◆ **The problem**
Print every entry from the line containing "[youtube] (762, 934)" down to the line containing "C.C.R.V (355, 631)", both included, reproducing each line without any change.
** Start **
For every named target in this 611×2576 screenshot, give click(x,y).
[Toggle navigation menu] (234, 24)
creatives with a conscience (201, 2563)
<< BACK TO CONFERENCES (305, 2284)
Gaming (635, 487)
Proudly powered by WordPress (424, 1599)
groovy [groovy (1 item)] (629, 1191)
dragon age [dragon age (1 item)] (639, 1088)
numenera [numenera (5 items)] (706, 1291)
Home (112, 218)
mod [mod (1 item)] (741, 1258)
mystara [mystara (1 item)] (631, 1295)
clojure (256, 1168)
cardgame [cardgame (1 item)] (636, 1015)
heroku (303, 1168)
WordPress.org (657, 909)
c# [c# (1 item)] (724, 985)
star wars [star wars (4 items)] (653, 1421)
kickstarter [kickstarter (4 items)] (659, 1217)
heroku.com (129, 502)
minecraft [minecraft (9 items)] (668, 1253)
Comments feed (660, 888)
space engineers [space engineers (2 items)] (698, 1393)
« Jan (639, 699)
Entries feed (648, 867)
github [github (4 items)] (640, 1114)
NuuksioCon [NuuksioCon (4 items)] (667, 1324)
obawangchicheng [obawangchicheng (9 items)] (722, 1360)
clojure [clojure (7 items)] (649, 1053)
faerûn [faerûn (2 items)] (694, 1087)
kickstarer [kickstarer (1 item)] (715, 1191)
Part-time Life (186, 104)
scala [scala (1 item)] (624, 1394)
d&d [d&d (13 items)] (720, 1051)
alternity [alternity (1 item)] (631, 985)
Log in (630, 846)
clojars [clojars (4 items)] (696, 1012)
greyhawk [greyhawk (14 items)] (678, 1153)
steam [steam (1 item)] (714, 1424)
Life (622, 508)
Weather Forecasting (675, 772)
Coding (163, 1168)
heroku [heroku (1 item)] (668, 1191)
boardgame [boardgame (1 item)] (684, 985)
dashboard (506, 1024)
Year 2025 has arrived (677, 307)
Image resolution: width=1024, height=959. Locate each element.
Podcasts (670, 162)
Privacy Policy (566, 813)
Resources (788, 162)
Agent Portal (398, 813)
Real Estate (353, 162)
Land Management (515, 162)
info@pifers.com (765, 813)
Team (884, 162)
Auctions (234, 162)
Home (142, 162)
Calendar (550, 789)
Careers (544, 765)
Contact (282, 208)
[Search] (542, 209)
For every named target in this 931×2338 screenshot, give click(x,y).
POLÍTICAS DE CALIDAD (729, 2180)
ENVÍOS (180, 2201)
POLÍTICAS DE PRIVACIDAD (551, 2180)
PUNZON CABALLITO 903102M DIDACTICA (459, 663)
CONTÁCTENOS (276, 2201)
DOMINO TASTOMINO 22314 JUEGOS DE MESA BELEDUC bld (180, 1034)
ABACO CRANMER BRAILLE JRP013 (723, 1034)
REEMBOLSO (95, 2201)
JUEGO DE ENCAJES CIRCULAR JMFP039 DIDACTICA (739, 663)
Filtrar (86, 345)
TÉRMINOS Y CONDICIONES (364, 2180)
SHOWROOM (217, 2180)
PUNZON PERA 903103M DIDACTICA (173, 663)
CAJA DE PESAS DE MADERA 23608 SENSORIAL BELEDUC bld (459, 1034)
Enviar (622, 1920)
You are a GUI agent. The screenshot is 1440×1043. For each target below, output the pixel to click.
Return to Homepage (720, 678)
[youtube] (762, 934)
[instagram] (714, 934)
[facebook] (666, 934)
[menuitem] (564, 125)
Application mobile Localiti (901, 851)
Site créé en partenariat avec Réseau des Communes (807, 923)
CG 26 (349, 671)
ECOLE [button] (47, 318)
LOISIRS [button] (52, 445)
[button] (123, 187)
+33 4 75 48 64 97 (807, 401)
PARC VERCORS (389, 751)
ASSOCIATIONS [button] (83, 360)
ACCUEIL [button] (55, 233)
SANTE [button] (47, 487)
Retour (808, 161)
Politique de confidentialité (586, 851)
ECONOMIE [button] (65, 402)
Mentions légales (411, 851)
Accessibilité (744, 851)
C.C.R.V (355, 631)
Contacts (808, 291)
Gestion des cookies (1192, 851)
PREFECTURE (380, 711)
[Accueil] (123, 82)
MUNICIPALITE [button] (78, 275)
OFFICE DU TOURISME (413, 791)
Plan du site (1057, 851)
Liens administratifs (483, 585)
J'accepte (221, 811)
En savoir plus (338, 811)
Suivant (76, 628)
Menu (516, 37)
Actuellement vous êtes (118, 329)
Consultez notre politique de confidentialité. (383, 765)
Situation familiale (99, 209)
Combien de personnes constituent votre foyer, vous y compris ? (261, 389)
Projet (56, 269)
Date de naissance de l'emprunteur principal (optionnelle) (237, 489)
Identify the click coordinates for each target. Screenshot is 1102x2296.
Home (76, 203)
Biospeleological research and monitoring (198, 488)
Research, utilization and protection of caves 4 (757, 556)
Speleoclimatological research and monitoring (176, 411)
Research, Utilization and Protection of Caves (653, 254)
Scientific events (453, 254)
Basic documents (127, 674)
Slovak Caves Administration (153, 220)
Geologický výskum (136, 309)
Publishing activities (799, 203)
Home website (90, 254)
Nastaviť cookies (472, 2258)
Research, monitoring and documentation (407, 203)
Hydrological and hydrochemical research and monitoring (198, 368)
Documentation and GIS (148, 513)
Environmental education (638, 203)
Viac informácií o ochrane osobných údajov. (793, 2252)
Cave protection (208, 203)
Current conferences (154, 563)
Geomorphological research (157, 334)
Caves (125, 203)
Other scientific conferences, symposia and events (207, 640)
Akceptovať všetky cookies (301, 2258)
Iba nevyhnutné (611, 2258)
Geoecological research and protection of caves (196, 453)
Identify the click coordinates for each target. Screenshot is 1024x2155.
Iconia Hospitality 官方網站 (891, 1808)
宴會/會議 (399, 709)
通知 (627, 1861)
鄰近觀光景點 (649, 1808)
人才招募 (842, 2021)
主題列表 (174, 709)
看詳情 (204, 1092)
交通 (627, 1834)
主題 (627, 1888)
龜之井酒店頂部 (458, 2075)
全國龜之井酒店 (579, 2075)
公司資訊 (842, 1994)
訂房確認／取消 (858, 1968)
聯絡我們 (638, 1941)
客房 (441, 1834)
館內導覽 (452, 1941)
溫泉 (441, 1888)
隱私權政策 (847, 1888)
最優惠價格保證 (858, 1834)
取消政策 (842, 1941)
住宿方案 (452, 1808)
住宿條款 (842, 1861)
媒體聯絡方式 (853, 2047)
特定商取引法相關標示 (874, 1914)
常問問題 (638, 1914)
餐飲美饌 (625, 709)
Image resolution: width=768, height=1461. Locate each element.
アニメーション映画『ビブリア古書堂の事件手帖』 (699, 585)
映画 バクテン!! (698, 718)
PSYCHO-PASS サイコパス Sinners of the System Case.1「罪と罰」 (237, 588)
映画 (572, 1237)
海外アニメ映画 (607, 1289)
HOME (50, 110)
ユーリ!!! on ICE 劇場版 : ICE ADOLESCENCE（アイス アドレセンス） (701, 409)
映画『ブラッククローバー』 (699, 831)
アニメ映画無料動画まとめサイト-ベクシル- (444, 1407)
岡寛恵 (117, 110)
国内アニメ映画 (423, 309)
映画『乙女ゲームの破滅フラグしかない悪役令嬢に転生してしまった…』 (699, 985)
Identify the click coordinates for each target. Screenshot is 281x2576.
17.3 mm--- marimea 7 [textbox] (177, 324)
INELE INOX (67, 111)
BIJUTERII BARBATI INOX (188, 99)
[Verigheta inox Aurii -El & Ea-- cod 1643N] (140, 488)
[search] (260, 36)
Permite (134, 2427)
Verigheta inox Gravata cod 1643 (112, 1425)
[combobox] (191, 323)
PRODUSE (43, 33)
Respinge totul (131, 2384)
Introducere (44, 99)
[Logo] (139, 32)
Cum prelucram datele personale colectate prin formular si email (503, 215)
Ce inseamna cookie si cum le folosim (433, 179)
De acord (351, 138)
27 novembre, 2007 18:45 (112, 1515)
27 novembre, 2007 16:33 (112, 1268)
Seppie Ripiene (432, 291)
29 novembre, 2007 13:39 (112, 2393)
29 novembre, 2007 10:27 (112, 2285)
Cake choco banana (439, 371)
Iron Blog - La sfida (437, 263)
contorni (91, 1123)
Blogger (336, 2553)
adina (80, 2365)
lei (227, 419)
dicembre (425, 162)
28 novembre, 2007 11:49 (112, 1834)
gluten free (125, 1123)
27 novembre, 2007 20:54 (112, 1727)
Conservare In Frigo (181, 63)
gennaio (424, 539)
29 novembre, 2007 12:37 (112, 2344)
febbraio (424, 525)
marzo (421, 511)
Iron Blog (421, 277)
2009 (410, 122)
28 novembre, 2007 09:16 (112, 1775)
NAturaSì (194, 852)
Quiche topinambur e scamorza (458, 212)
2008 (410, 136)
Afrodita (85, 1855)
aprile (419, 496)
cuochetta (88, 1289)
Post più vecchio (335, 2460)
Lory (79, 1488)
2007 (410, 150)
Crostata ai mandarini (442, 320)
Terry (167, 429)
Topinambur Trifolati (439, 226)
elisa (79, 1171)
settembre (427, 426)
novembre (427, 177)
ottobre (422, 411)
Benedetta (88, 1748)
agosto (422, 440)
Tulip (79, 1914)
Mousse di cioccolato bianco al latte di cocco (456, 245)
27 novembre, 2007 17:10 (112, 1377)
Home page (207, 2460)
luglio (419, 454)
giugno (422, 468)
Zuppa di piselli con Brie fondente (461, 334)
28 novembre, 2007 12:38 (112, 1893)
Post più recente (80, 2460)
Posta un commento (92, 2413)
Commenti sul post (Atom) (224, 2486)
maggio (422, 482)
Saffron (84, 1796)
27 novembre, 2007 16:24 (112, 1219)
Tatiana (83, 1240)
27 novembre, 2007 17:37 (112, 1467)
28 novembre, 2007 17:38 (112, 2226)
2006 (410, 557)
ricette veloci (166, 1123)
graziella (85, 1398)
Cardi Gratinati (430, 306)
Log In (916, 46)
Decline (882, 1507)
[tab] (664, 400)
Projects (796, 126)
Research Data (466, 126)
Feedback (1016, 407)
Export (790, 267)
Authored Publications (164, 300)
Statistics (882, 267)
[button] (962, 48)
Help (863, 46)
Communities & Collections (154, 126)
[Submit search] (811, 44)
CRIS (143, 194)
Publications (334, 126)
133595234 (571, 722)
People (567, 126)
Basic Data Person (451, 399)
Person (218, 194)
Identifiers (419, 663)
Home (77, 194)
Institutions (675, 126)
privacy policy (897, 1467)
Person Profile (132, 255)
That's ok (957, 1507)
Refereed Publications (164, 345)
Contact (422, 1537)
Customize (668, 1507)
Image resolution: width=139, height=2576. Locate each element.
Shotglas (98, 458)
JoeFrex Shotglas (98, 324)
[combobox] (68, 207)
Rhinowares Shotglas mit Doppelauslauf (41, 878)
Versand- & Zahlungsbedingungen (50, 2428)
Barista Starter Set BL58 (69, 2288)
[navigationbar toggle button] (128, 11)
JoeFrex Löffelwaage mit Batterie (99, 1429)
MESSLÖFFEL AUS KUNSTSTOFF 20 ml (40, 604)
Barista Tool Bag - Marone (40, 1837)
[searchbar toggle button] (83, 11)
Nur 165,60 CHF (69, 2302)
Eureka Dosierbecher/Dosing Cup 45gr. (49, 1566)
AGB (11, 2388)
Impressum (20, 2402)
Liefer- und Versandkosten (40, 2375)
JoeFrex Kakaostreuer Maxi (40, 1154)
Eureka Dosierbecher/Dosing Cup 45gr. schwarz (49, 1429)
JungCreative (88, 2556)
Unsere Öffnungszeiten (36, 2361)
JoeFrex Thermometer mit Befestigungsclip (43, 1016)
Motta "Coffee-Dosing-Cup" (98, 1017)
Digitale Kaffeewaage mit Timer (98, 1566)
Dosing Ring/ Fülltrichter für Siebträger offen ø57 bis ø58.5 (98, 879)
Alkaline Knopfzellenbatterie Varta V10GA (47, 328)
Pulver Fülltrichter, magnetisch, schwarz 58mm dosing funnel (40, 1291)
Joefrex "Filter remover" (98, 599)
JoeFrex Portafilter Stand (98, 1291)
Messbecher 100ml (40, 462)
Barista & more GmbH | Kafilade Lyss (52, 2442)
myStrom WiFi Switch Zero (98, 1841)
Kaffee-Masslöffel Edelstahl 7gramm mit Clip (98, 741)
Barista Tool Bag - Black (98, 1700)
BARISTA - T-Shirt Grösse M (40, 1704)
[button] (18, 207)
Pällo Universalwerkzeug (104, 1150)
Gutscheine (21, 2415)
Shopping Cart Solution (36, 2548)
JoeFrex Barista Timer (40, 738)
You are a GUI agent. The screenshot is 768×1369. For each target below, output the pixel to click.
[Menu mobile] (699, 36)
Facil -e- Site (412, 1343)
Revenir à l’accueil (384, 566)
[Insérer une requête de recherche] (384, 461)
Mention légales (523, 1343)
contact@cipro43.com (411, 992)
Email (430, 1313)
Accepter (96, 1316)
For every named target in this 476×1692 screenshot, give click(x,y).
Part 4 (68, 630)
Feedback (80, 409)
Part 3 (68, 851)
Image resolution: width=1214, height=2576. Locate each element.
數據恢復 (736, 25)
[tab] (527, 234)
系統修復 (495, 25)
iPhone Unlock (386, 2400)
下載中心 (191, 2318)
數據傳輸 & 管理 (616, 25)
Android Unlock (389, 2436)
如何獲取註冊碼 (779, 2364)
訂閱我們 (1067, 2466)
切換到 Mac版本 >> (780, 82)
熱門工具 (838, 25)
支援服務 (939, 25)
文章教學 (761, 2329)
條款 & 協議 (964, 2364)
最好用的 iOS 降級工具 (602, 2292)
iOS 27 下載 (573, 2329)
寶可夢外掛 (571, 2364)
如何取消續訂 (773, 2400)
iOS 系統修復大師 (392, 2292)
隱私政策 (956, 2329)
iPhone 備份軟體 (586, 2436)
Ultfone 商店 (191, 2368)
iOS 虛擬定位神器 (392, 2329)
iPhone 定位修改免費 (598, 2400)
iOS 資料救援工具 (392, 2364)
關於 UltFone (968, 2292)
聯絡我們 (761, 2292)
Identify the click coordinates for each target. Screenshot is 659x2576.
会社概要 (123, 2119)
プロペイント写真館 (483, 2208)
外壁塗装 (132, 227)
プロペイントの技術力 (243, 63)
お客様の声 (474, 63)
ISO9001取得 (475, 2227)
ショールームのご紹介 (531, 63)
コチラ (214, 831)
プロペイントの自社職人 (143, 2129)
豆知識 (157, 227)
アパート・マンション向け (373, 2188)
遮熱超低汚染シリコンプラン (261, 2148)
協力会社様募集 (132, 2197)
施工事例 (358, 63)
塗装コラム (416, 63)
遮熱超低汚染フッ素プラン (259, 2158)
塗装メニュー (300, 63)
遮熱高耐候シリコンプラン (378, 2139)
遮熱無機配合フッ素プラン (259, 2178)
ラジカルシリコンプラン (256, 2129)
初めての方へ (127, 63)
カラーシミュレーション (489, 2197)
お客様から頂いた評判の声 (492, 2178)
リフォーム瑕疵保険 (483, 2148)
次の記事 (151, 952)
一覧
** End **
◆ **Output of the task**
[youtube] (762, 934)
[instagram] (714, 934)
[facebook] (666, 934)
[menuitem] (564, 125)
Application mobile Localiti (901, 851)
Site créé en partenariat avec Réseau des Communes (807, 923)
CG 26 (349, 671)
ECOLE [button] (47, 318)
LOISIRS [button] (52, 445)
[button] (123, 187)
+33 4 75 48 64 97 (807, 401)
PARC VERCORS (389, 751)
ASSOCIATIONS [button] (83, 360)
ACCUEIL [button] (55, 233)
SANTE [button] (47, 487)
Retour (808, 161)
Politique de confidentialité (586, 851)
ECONOMIE [button] (65, 402)
Mentions légales (411, 851)
Accessibilité (744, 851)
C.C.R.V (355, 631)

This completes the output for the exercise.